Luna menarik kepalanya hingga sandar ke kepala tepat tidur, ekspresinya tampak lelah akan tetapi matanya yang sayu menatap tak berkedip pada lelaki dihadapannya. “El, diantara semua orang aku paling tidak ingin berseberangan denganmu … tapi jika terpaksa,”

“Luv, kita berdua saling mengenal, kamu tahu aku, dan aku sangat paham seperti apa kamu, apa kamu sadar kalau apa yang terjadi hari ini disebabkan karena kita tidak pernah membicarakan keinginan dan tujuan kita satu sama lain dengan cara yang wajar,” El tersenyum tipis meski demikian tatapannya saat menatap Luna tampak lembut.

“Soal Valeraine, kamu jangan khawatir … aku mendukungmu dan janji akan ikut menjaganya, jika terjadi sesuatu padanya jangan segan-segan bicara padaku.” 

Luna memiringkan kepalanya dan mengerjab pelan sebelum menyuarakan isi pikirannya, “untuk Valeraine kamu bisa bertoleransi … lalu bagaimana dengan TIV?”

El menarik nafas panjang mendengar desakan dalam nada suara wanita kecintaannya itu.

“Apa kamu masih ingin membuatku melepas TIV, El?”

“Luv … aku nggak mengerti alasan kenapa kamu masih bertahan dengan TIV padahal jelas-jelas kamu nggak pernah tertarik dengan bisnis ini! Kamu paham nggak kalau melepas saham TIV pada APT adalah cara untuk melepas semua bebanmu.”
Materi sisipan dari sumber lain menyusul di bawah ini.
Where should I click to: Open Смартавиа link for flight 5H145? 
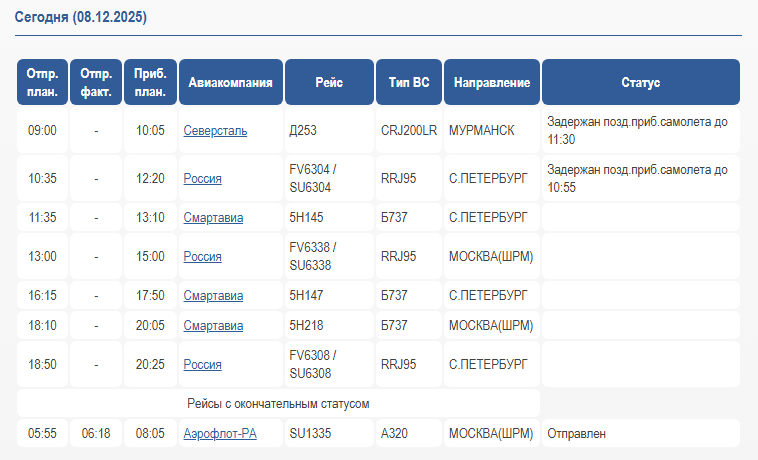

Untuk sesaat Luna hanya bisa terpaku mendengar alasan yang dikemukakan El. Alasan yang sungguh tidak seperti dugaannya selama ini.

“Kamu nggak membenci TIV?” bisik Luna tak percaya.

El menghela nafas sebelum menggeleng pelan. “Seperti yang sudah pernah aku katakan padamu … TIV adalah hal paling rentan dalam megahnya nama Tejakusuma. Aku tidak membencinya karena itu, tapi aku membencinya karena menjadi beban untukmu.”

Luna tersenyum miris menyadari jika satu-satunya orang yang bisa memahami jalan pikirannya justru pria dihadapannya, musuh nomor satu yang harus dia hadapi. “Aku terlahir dengan beban itu El,” katanya pelan. “Sampai mati pun sepertinya itu akan menjadi beban untukku.”

El tampak tidak setuju dengan kalimat Luna, “kamu punya pilihan untuk menanggung atau melepaskannya Luv, biar aku yang mengambil alih itu dan kamu bisa menjalani hidup dengan cara yang kamu inginkan selama ini.”

“Cara yang aku inginkan,” ulang Luna dengan mata menerawang langit-langit kayu kamarnya. “Aku bahkan sudah lupa apa yang benar-benar aku inginkan.”

El mengulurkan tangan untuk meraih jemari Luna yang mencengkram tepi selimut erat. “Luv, lihat aku,” pintanya lembut yang segera dituruti Luna tanpa banyak bicara. “Kamu masih ingat buku apa yang kamu baca saat masih kelas tiga SD?”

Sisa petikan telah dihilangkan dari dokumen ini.